The Protective Effect of Estrogen Receptor (ER)‐beta Agonist on Cardiac Function Following Trauma‐Hemorrhage: Downregulation of Cardiomyocyte L‐Type Calcium Current (ICa‐L)

Although 17β‐estradiol (E2) administration after trauma‐hemorrhage (T‐H) produces salutary effects on cardiac function, the precise mechanism remains unknown. Additional studies have shown that cardiomyocyte I ca‐L increased after T‐H and the protective effect of E2 on cardiac function correlated with the attenuation of cardiomyocyte I ca‐L. Although E2 produces various salutary effects, it is not known whether ER‐α agonist (PPT) or ‐β agonist (DPN) also attenuates cardiomyocyte I ca‐L. Male rats (250‐275 g) underwent T‐H (removal of 60% of the circulating blood and fluid resuscitation after 90 min of hypotension) and received PPT, DPN (10 μg/kg, IV) or Cyclodextrin (20.7 mg/kg, IV, control) during resuscitation.

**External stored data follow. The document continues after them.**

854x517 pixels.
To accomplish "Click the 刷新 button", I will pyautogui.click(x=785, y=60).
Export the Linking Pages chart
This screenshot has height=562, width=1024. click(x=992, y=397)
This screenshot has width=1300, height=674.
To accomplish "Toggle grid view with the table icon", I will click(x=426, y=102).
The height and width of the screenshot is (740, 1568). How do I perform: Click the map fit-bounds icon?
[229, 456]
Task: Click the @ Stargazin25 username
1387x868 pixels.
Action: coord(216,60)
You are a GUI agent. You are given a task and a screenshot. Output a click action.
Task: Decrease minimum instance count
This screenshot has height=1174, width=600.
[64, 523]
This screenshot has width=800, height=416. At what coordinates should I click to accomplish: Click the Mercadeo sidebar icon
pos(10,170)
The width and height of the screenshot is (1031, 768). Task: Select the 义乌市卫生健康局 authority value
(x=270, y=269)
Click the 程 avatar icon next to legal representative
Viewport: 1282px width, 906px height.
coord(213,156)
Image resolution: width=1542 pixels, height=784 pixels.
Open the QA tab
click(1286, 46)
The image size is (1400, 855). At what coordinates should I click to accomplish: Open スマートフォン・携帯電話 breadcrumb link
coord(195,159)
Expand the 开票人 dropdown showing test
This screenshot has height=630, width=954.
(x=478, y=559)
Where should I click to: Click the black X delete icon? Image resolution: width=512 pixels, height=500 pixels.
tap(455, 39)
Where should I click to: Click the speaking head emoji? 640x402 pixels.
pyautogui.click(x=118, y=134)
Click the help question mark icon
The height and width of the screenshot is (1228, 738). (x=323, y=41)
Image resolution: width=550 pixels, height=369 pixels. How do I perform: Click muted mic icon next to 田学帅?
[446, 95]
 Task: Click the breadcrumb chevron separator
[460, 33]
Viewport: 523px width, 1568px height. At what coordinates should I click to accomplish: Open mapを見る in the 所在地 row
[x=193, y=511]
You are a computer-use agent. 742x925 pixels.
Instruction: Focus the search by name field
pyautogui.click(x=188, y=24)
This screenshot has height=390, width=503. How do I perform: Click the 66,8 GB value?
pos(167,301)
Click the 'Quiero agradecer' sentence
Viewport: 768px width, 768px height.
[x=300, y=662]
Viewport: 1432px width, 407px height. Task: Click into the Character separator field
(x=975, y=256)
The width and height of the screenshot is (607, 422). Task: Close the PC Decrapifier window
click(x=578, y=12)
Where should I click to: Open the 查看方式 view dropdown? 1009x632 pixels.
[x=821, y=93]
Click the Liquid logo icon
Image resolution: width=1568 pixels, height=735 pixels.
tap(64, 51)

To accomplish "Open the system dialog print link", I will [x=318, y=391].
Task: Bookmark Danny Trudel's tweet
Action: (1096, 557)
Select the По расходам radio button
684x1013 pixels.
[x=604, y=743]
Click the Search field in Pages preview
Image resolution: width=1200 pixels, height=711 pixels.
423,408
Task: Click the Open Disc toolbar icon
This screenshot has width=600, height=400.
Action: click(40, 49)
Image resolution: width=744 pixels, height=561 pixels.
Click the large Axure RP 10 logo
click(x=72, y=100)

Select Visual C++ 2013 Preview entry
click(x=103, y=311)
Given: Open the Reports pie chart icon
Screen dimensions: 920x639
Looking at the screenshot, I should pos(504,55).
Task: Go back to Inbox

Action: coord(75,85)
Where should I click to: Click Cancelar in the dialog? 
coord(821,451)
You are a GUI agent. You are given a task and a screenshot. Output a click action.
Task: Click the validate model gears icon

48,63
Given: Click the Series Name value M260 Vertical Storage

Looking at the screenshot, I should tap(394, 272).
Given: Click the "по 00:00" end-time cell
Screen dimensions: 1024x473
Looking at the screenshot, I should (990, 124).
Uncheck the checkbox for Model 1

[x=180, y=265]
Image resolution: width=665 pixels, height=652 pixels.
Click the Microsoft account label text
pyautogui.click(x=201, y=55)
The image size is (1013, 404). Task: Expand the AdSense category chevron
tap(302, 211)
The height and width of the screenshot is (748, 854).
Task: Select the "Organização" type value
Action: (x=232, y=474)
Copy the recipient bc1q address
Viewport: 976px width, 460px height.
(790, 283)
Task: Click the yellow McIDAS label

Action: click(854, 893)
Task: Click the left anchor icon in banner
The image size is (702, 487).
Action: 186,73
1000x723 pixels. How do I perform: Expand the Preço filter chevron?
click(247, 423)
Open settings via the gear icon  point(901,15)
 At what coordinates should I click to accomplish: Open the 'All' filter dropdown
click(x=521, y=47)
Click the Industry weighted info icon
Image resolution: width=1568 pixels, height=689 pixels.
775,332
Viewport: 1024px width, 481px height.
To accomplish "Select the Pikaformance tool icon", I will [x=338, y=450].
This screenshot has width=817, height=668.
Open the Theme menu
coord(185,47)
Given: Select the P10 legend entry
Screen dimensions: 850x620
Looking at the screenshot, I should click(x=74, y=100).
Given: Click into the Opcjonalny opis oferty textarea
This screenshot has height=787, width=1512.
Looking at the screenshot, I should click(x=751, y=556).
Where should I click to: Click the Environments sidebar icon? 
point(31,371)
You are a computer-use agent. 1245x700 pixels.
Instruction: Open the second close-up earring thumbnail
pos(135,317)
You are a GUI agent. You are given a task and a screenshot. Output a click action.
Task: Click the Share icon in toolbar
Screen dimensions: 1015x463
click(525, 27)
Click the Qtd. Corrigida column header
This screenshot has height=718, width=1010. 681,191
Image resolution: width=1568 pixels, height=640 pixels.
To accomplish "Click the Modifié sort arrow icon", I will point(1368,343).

Left ventricular (LV) performance was measured at 24 h and cardiomyocytes were then isolated. The whole‐cell patch‐clamp technique was employed to measure cardiomyocyte I ca‐L . The results indicated that LV performance was decreased and cardiomyocyte I ca‐L increased significantly after T‐H; however, DPN restored cardiac function and attenuated the increase of cardiomyocyte I ca‐L . In contrast, the beneficial effects of PPT on cardiac function did not reach a significance level. Thus, the salutary effect of E2 following trauma‐hemorrhage appears to be primarily mediated via the ER‐β receptor and may be a consequence of attenuation of cardiomyocyte I ca‐L (NIH grants R37 GM39519 & R01 HL076165‐03).